(Text and element pointing records)
— Start —

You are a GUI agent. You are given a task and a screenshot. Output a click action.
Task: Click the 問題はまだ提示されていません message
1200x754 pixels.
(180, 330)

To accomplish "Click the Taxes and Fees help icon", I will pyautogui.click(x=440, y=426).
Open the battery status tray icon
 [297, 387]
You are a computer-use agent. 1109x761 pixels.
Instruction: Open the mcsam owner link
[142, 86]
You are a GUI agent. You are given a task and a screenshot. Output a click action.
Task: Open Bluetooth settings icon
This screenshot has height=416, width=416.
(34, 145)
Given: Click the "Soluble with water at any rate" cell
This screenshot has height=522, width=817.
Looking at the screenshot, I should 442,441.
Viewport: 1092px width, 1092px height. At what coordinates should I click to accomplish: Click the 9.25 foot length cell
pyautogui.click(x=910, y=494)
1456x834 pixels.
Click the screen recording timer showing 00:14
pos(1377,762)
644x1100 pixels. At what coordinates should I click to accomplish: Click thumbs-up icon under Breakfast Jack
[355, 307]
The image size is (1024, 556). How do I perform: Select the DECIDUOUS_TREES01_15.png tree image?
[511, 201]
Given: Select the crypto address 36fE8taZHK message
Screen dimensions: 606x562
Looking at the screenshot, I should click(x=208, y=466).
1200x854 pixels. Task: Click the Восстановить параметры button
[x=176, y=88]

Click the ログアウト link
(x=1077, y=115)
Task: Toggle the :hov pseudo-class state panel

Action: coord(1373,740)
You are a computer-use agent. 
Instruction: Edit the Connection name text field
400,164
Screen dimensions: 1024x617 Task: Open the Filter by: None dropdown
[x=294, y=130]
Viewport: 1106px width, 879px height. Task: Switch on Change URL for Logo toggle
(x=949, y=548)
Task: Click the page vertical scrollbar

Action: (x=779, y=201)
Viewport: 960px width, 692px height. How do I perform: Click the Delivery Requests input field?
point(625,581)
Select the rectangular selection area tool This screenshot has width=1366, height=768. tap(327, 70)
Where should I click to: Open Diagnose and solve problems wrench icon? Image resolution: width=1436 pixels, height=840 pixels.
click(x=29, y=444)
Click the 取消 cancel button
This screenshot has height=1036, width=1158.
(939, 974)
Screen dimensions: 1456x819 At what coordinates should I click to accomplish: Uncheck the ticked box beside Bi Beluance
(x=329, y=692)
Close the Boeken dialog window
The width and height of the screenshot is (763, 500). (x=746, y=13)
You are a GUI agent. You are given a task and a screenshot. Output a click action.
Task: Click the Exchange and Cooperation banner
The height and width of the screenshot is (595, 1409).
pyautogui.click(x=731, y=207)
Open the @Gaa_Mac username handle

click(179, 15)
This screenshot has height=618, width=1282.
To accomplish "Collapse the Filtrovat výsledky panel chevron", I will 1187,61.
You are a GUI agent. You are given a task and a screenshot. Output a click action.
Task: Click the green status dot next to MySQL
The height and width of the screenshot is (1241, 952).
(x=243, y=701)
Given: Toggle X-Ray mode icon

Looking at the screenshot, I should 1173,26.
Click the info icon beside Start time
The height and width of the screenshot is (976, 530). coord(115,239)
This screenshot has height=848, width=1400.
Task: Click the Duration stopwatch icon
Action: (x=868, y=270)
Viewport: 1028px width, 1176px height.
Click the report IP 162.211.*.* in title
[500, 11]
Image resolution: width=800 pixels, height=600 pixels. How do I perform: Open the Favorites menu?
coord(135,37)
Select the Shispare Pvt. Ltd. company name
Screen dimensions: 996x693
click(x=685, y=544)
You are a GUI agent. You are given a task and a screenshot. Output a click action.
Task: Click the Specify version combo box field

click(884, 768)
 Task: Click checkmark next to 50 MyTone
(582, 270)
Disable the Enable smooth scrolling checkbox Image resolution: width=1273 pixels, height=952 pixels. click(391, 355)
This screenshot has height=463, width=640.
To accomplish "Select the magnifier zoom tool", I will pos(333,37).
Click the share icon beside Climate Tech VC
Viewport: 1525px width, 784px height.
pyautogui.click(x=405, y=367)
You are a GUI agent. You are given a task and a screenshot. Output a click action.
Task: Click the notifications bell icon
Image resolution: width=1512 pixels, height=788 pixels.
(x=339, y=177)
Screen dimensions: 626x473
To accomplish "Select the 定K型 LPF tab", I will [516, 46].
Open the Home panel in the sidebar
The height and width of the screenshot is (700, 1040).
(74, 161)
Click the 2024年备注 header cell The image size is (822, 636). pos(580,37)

— End —

◆ **EXERCISE DESCRIPTION**
Filter the records above, keeping only the lines that contain the string "computer", and copy each of those lines.

◆ **WORKED SOLUTION**
You are a computer-use agent. 1109x761 pixels.
You are a computer-use agent. 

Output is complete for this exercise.